Als Adela den Heidewald verließ, stachen am Fluss schon die Wanderarbeiter nach dem
Ton unter der Grasnarbe. Der Sonnenball stieg gerade feurig über die Baumwipfel und nährte die rote Stunde dieses Morgens. Grillen zirpten, und die Vögel besangen den Glanz des Lichtes, während sich die schöne Wiesenmuhme das wüste Treiben im Weidengrund besah. Adela war ein weiblicher Heidegeist, der keinen Raubbau zulassen durfte.
Natürlich brannten sich die Bewohner des Wanderlandes seit einer Ewigkeit Ziegel. Das hätte Adela nicht weiter aufgeregt. Doch diese Männer nahmen mehr, als sie selbst brauchten. Ziegelhandstreicher formten Grünlinge aus dem Ton, Brenner türmten daraus Meiler, und das Feuer darin, ließ die Grünen steinhart werden. Überall in den Wiesen am Westrand des Wanderlandes rauchten die Meiler und Feldbrandöfen, denn Adrian, der schlaue Schiffer, kaufte die Bausteine und schipperte sie in die nächste Stadt. Da kam er gerade wieder schweren Schrittes. Weil der Fluss mit seinem kastenförmigen Lastkahn nicht sicher befahrbar war, zog ihn Adrian mit einem Pferdegespann von Land aus. Der Treidelpfad, der bei diesem Schiffeziehen entstand, lag wie ein breites Band neben dem Flusslauf.

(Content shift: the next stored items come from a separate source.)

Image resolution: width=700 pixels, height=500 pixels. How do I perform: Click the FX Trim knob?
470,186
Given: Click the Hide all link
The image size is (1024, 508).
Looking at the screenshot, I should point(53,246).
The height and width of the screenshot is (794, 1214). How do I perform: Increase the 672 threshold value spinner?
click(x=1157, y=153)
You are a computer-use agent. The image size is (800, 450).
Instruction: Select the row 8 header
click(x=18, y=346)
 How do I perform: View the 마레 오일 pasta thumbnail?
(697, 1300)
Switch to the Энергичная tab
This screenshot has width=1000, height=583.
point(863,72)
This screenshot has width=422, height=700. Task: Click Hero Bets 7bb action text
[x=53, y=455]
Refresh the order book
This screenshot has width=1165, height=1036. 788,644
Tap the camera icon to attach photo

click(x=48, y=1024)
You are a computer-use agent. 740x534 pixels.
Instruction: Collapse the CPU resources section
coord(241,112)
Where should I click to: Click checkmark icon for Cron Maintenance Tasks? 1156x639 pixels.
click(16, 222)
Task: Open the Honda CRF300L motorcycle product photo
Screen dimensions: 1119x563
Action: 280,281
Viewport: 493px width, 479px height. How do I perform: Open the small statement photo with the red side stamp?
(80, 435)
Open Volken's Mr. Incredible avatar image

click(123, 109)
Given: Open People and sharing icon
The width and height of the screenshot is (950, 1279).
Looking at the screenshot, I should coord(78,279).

Lange hatte Adrian, wie andere Schiffer auch, nur Baumstämme transportiert, bevor er sich entschloss, Steinschiffer zu werden. Die Städte rings um das Wanderland begannen gerade zu wachsen, so dass der Schiffszieher gar nicht so viele Steine heranbugsieren konnte, wie jene verbauten. Bald schon wurde Adrian wohlhabend, konnte sich Pferde, Knechte und ein zweites Schiff leisten. Aber er war mit dem Wohlstand auch vom Hochmut befallen.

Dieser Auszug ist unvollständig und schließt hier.